(Brief 1): According to the article on Columbia Falls Air Force Station, which company designed and built the east coast OTH-B system?
(Brief 2): Extend the article on Columbia Falls Air Force Station, picking up after its final sentence.

(Text segment):
※ ※ ※

Garrison information
- Garrison: 776 Radar Squadron

= Columbia Falls Air Force Station =

Closed US Air Force radar station in Washington County, Maine

Columbia Falls Air Force Station is a closed United States Air Force radar station in Washington County, Maine. Located 16.0 mi northwest of Machias, Maine and 10.0 mi north of Columbia Falls, it went operational in 1990 but was closed in 1997 and placed in "warm storage" with minimal maintenance. It was deactivated and placed in "cold storage" in 2002.

==History==
Development of Columbia Falls AFS can be traced to work undertaken by USAF engineers in the early 1970s who were developing an Over-the-horizon radar (OTH-B) system. The system was based on a frequency modulation/continuous wave (FM/CW) radar capable of detecting and tracking objects at over-the-horizon ranges. In concept it involved bouncing radar signals off the ionosphere which allows radar to overcome the curvature of the Earth.

The first, most northernmost 60 degree sector of coverage was built as the OTH-B Experimental Radar System (ERS). At that time the operations were conducted at the receive site at Columbia Falls AFS. The system was bi-static, with the transmitter being located at Moscow Air Force Station.
System and Initial Operational testing was conducted from June 1980 to June 1981. Successful testing resulted in the decision to develop operational OTH-B systems for the east and west coasts and in Alaska.

The east coast OTH-B system was designed and built by GE Aerospace and consisted of an AN/FPS-118 radar with the transmitter located at Moscow AFS and the receiver at the newly constructed Columbia Falls AFS. The transmitter and receiver stations were manned by personnel of the 776th Radar Squadron. Data processing took place at Maine Air National Guard's Bangor Air National Guard Base which was close to the geographic halfway point between the TX/RX facilities.

※ ※ ※

(Collected data):
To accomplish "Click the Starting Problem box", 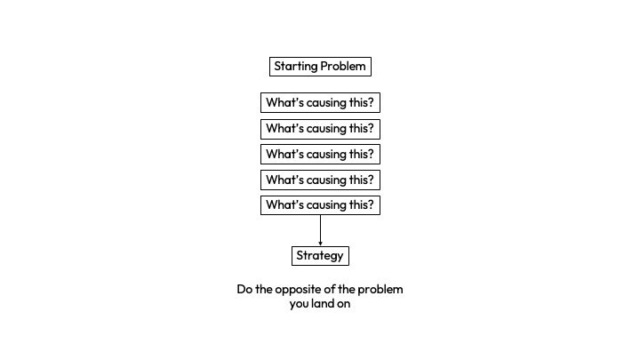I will (x=320, y=67).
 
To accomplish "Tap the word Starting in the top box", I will (x=295, y=67).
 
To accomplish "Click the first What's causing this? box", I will (x=320, y=102).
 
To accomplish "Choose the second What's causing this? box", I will (x=320, y=128).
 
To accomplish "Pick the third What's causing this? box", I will (x=320, y=154).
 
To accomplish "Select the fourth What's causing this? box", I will (x=320, y=180).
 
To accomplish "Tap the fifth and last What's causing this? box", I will (x=320, y=205).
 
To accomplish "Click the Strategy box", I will (x=320, y=256).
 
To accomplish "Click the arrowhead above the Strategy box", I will (x=320, y=243).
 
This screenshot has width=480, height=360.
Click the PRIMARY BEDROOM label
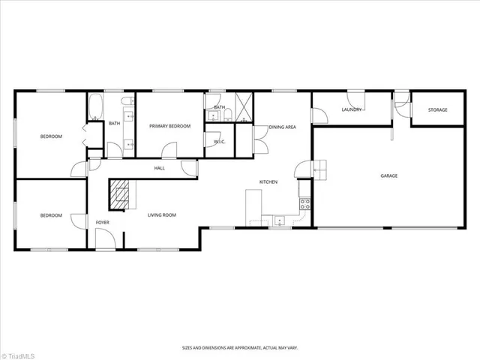click(170, 126)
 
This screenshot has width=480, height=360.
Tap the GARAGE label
click(388, 176)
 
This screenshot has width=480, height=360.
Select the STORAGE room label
click(438, 110)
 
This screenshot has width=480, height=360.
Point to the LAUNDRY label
click(352, 110)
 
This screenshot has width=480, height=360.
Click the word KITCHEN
click(269, 182)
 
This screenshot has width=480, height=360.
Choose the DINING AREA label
click(282, 127)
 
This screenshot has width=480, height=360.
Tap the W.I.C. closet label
click(220, 142)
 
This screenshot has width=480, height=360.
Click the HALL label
click(160, 168)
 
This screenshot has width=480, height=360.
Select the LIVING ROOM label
click(161, 215)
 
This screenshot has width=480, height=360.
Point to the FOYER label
click(102, 223)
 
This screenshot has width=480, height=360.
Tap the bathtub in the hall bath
click(96, 107)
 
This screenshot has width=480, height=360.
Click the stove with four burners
click(305, 202)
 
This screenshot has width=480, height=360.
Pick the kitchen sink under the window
click(280, 220)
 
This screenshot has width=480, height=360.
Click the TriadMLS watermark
click(22, 352)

※ ※ ※

(Response 1): GE Aerospace

(Response 2):
The east coast OTH-B system was tested in the late 1980s and went operational when it was handed over to USAF in 1990. It was the largest of the three OTH-B systems and was so powerful that it could even detect changes in ocean currents. Transmissions from the Moscow AFS site covered an arc from 16.5° to 76.5° and from 900 km to 3300 km in range.

The fall of the Soviet Union and end of the Cold War saw the OTH-B systems rendered obsolete for detecting intruding military aircraft, however, the east coast OTH-B continued operations until 1997 and its data saw use by the United States Border Patrol for tracking aircraft used by drug smugglers, as well as the National Oceanic and Atmospheric Administration which made use of the measurements of ocean currents and weather patterns.

The facility was placed in "warm storage" in 1997 and in 2002 it was deactivated and placed in "cold storage" with equipment removed from the site.